To do: Among the entries that follow, find the lines containing the string "will" and copy them.

[Stored data]
_ _ _

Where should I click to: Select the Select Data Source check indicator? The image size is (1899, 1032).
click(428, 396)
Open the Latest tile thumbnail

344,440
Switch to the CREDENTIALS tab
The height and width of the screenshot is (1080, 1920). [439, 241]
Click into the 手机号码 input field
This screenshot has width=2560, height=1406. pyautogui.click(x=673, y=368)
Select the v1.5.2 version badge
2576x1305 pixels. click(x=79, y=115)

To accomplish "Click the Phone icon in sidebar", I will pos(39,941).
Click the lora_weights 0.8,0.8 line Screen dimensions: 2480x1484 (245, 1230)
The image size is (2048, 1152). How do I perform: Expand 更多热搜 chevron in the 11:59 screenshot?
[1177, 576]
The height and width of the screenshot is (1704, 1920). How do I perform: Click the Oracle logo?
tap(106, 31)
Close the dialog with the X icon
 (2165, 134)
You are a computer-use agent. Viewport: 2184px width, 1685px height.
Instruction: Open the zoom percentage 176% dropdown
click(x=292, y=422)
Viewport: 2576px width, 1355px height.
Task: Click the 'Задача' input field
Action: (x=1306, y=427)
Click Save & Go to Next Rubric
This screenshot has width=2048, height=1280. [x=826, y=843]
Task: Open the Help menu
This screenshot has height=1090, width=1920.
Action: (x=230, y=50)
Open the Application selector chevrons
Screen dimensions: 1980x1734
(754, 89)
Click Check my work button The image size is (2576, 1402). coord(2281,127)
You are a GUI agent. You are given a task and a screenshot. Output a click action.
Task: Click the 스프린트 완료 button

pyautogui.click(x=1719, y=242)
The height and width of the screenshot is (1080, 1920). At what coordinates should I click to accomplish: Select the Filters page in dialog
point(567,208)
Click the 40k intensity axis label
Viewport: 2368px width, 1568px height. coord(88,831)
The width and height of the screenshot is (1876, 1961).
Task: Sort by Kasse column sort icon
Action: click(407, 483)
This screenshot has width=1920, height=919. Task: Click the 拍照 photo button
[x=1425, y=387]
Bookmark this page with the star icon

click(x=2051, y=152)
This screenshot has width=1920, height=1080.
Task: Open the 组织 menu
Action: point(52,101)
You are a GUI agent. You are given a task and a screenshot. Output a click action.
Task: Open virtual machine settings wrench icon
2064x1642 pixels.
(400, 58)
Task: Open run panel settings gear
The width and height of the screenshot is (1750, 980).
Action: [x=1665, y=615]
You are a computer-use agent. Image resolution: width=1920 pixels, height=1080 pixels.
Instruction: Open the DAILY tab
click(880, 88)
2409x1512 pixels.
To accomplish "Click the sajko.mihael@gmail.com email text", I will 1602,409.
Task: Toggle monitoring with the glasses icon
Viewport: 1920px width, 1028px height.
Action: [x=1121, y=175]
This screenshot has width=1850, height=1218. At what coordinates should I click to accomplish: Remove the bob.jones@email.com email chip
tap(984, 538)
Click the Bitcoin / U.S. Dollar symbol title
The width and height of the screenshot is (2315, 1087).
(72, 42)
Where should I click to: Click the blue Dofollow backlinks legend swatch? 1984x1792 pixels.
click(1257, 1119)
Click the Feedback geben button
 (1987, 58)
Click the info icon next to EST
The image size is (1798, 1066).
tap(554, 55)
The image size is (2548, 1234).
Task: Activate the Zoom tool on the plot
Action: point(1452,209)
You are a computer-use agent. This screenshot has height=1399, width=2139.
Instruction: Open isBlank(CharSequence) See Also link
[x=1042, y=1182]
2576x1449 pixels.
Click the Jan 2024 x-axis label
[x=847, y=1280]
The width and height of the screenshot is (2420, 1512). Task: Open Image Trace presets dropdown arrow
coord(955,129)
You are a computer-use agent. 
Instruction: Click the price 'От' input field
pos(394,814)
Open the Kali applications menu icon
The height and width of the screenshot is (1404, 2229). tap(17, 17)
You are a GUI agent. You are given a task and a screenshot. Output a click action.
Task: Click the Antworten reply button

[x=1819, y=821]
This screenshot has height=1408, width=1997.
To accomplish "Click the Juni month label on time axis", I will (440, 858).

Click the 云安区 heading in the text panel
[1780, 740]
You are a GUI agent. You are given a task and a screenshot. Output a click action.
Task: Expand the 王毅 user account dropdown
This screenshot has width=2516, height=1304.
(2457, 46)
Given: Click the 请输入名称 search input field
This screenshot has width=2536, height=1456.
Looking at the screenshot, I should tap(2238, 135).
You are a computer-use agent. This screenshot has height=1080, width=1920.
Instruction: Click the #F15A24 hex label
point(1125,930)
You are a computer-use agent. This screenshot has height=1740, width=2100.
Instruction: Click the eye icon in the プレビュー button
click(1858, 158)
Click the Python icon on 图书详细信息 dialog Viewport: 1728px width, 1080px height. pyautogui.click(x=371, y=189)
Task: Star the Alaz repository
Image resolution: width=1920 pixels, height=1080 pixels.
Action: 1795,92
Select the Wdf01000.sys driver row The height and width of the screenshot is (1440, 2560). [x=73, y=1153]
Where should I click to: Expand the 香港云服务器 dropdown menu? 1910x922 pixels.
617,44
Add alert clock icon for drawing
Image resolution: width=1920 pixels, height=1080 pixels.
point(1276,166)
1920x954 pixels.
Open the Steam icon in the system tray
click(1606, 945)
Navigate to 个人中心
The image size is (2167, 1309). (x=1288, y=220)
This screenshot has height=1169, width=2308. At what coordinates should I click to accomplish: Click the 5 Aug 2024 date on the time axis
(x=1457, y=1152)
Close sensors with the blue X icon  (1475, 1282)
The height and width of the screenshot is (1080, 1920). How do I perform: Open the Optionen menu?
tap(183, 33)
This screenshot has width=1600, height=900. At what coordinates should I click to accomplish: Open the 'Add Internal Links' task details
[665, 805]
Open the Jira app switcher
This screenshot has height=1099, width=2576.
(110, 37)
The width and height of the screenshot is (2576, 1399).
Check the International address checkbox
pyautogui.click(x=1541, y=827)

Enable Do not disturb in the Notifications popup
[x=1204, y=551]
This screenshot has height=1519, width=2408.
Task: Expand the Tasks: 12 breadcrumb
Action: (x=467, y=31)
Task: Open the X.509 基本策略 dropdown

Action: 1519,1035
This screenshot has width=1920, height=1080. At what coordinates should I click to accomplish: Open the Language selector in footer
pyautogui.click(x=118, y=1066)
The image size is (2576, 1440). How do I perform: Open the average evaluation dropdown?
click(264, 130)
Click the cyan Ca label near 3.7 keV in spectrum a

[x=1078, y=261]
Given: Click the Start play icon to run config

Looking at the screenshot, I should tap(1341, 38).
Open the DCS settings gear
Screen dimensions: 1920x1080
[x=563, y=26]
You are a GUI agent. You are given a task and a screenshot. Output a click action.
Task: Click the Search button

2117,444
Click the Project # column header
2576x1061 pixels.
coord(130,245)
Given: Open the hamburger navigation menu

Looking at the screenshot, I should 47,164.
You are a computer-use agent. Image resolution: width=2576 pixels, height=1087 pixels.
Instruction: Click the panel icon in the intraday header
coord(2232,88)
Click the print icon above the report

_ _ _

Result for this exercise:
To accomplish "Click the Phone icon in sidebar", I will pos(39,941).
To accomplish "Click the sajko.mihael@gmail.com email text", I will 1602,409.
To accomplish "Click the Juni month label on time axis", I will (440, 858).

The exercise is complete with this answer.